ИСХОДНЫЙ ТЕКСТ:
<<<<
Грандиозное дело предварения будущего человека писатель возлагал на искусство слова и сближал решение литературой этих специфических задач с наукой: так, для автора «Дневника провинциала» (1872) и «утопия точно так же служит цивилизации, как самое конкретное научное открытие» [4, 409J. Специфика щедринской социологии состоит в создании новой эстетической системы анализа и обобщения действительности на путях синтеза поэтики и риторики. Огромное место у Щедрина занимают всякого рода дефиниции, риторические фигуры, силлогистика и афористика, игра паремиями (особенно, пословичной латынью), притчи и весь комплекс эзоповой стилистики. Тексты писателя переполнены формульными словосочетаниями, они предварены риторическими вопрошаниями и завершены дефинициями вывода. Это конструкции типа: «что такое ненависть?», «...порядок?», «...мошенник?», «...государство?». С вопросами симметрично соотнесена ответная формула типа: «праздник есть...», «эстетическое чувство есть...». Эта словарно-дефинитивная деятельность по созданию философско-исторического Органона как бы обретает самосознание, своего рода металогику. Работа понятия сама по себе становится объектом понятийного усилия. Щедрин много говорил о ложной «кабинетносиллогистической деятельности», он задавался вопросом: «Что такое силлогизм?»; определял природу силлогизма и логического вывода, ложного обобщения и афоризма; рассуждал о продуцировании понятий литературой. Щедрин развертывает перед читателем процедуры определения и категоризации явлений. В «Господах Молчалиных» (1874—1878) претерпевший эволюцию герой Грибоедова занимается «сортировкой на категории» разного рода «бродячих типов», открывает их «родовые признаки», «подкатегории бродяг, семейства и, наконец, особи». Плоды классификаторского труда Молчалина сравниваются с систематикой Линнея и Бюффона [7, 267].
>>>>
ИСХОДНЫЕ ДАННЫЕ:
<<<<
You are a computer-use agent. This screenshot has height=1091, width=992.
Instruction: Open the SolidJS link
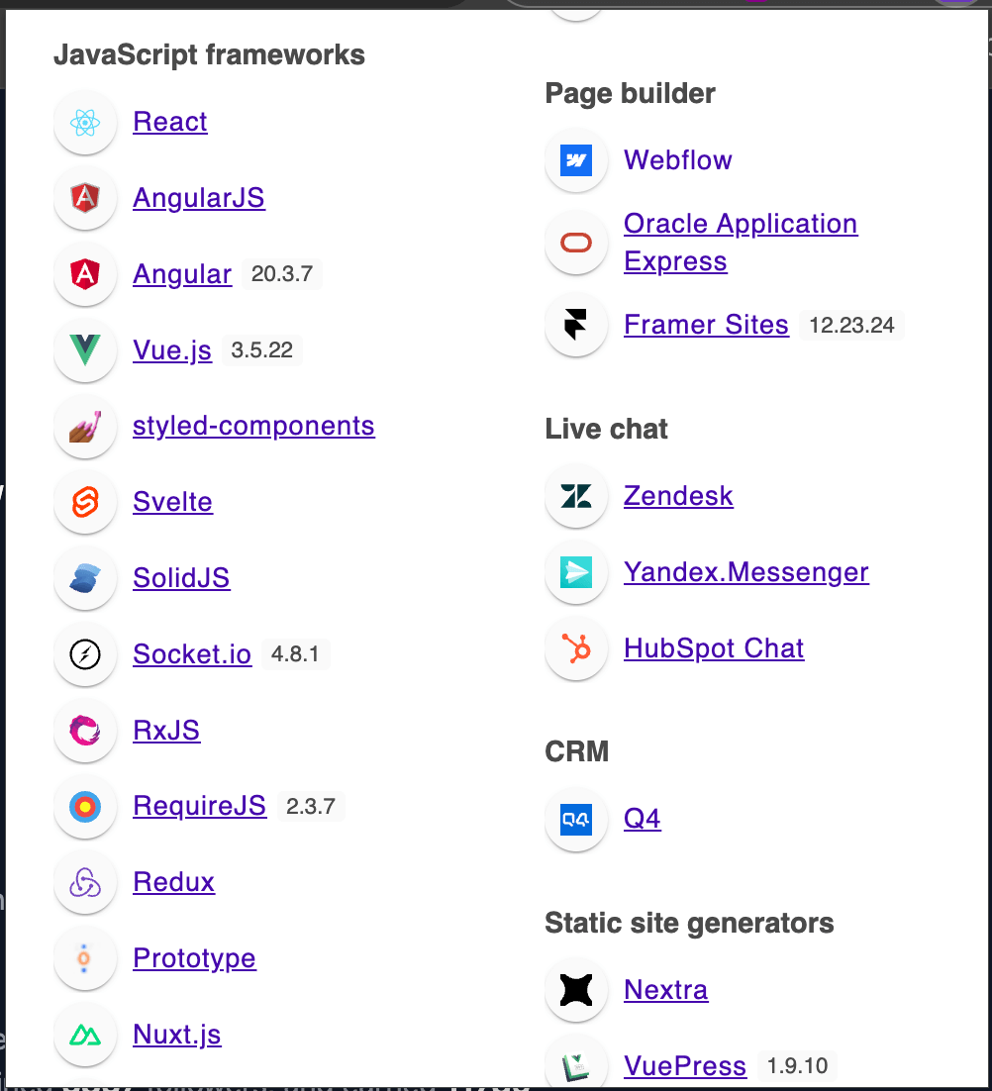[181, 578]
>>>>
ЗАДАНИЯ:
- A) Пожалуйста, перечислите все приемы, которые, согласно тексту о Щедрине, занимают у писателя огромное место.
- B) Ответьте на вопросы по тексту о Щедрине:
(i) Какой год указан рядом с «Дневником провинциала»?
(ii) Герой какого автора занимается «сортировкой на категории» в «Господах Молчалиных»?
(iii) С чьей систематикой сравниваются плоды классификаторского труда Молчалина?
- C) Продолжите текст о Щедрине, начав сразу после его последнего предложения.

ОТВЕТЫ:
- A) Дефиниции, риторические фигуры, силлогистика, афористика, игра паремиями (особенно пословичной латынью), притчи, весь комплекс эзоповой стилистики.

- B)
(i) 1872.
(ii) Грибоедова.
(iii) С систематикой Линнея и Бюффона.

- C)
Раскрытие внутренних механизмов мысли понадобилось Щедрину как логическое оружие в битве с тотальным переименованием фактов: мы живем в эпоху «перетасовки заглавий», и «мы ничего не выдумываем, кроме названий» [3, 362]. В топике Щедрина основным приемом стала градация алогизма и внушение авторской мысли апофатически, т.е. доказательством «от противного». Когда на языке «неизданного интимно-обывательского толкового словаря» определяется «интеллигенция, или кровопивство», «правящий класс, или шайка людей» [8, 125], — мы присутствуем при дискредитации логики как таковой. Логикой этой живет «целый замкнутый мир, в котором таким словам, как <...> „мысль“, „система44 — не даётся почти никакой цены» [5,456]. В операциях такого рода Щедрин выступает инициатором особой диалектической логики, задачей которой в мире разъятых связей слова и смысла становится историческое исследование категорий, возрождение их исторической памяти, а в конечном счете — восстановление жизненной правды факта. Щедрин создал археологию и историографию понятия в контексте философско-исторического комментария. Сатирически осмысляя антитезу «строгость — просвещение», он ставит вопрос: «Может ли строгость дать какие-либо результаты, кроме безмолвия?» Ответ: «История отвечает <...> отрицательно. Когда Чингиз-хан, Батый, Аттила и другие проходили страну с огнём и мечом, она не просияла светом наук». «Строгость» (= регулятор общественного поведения) разоблачена как мнимость истории: её обозримый итог — «безобразное поведение», сдвиг понятий в область абсурда и утрата ими «номенклатурной» трезвости смысла. В мире «строгости» «нет ни прошедшего, ни будущего, есть лишь настоящее», и создается оно «посредством генерального обращения людей в стадо бессловесное» [3, 356, 358]. Топика Щедрина демонстрирует приемы максимального эстетического эффекта — анализ понятия, синтез через анализ, воспроизведение логики абсурда, апофатика, направленное внушение истины.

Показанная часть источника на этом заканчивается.